(Part of a data file)
◇ ◇ ◇ ◇ ◇ ◇ ◇

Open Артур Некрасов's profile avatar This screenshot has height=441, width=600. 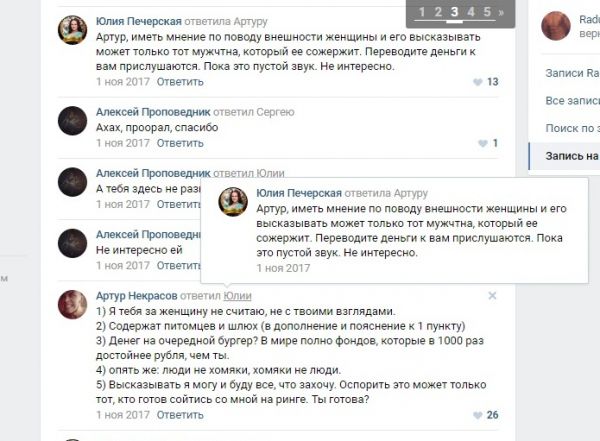[73, 305]
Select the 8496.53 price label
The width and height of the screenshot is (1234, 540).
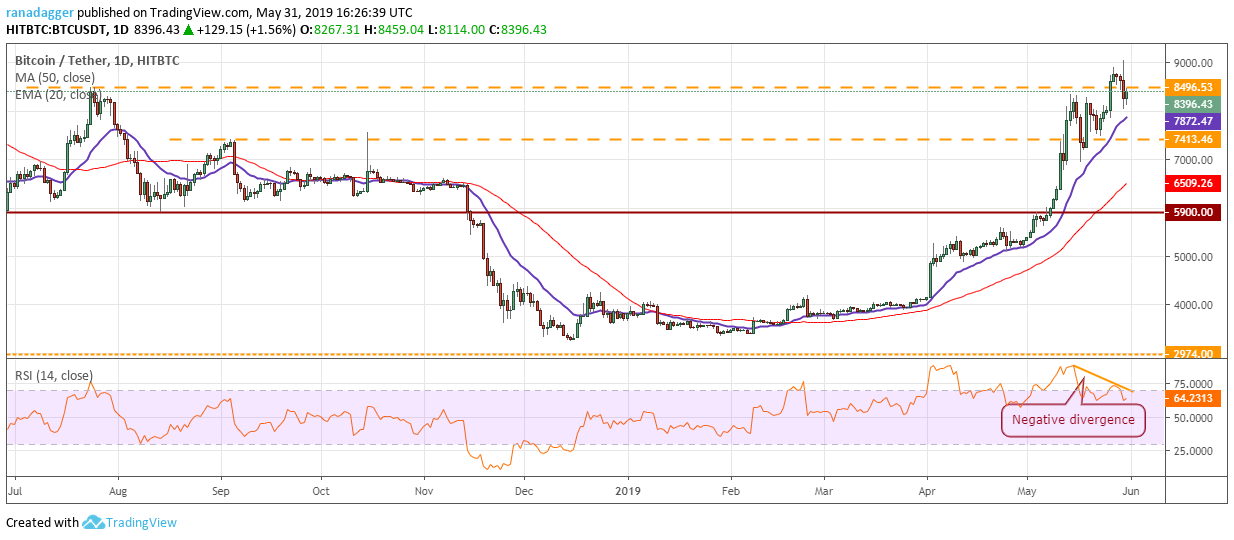1193,87
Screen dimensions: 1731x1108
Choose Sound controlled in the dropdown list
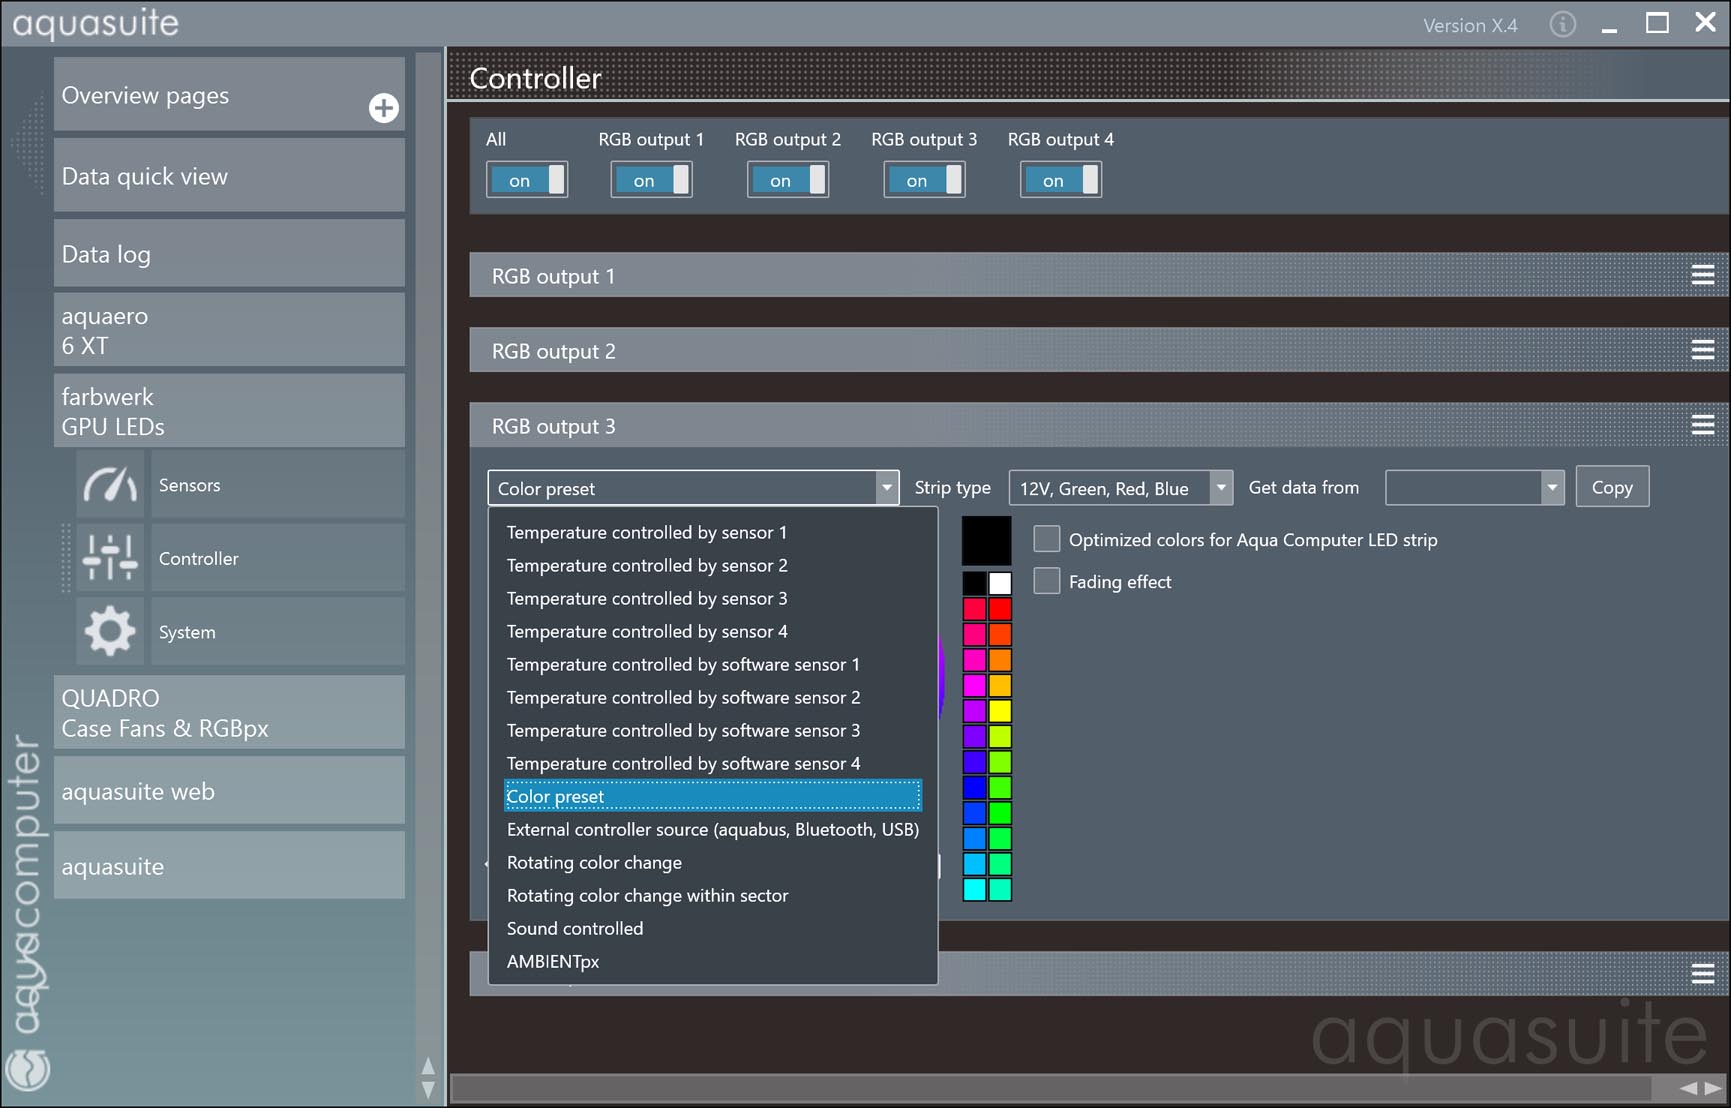click(575, 928)
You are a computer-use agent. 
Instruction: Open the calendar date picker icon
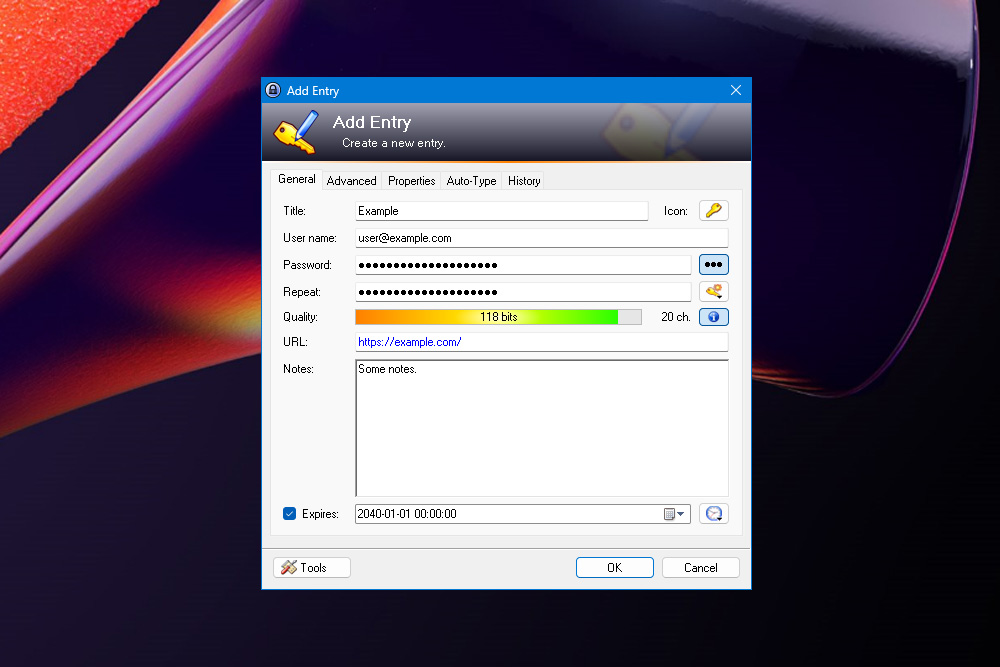(x=671, y=513)
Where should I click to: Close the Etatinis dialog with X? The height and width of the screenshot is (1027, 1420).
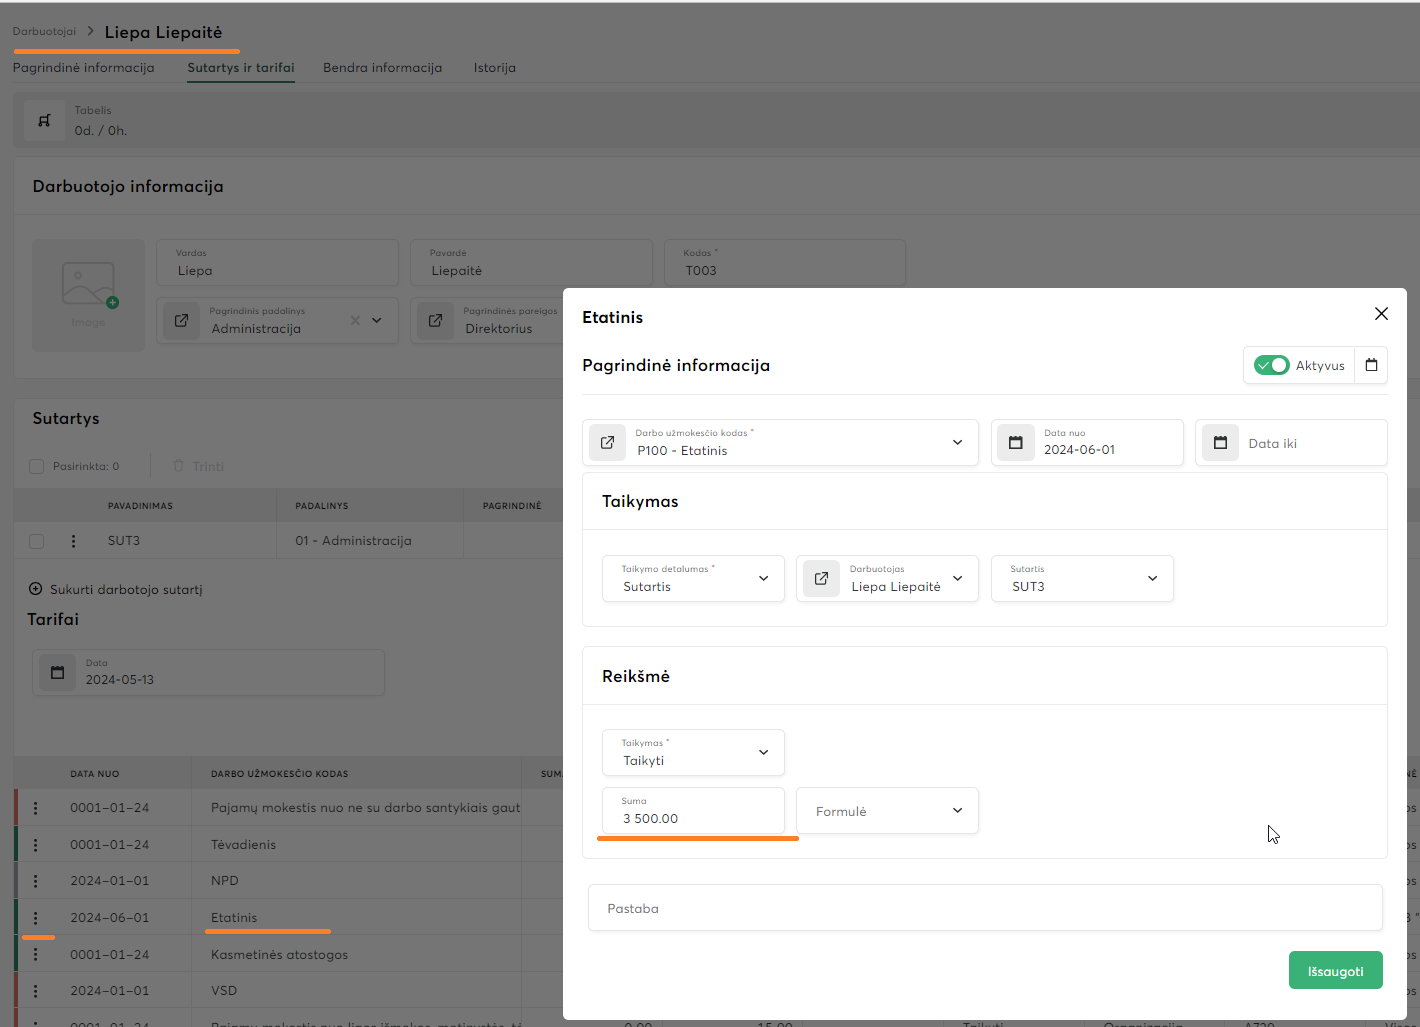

◇ ◇ ◇ ◇ ◇ ◇ ◇

■ WHAT IS EXPECTED ■
Turn the stretch of rows from the line containing "You are a computer-use agent." through the end of the rows into a Markdown table with the columns Number and Line, giving each line its own numbered entry. Skip blank lines and leave the pictures out.

■ TASK ANSWER ■
| Number | Line |
|---|---|
| 1 | You are a computer-use agent.  |
| 2 | Instruction: Open the calendar date picker icon |
| 3 | (x=671, y=513) |
| 4 | Where should I click to: Close the Etatinis dialog with X? The height and width of the screenshot is (1027, 1420). |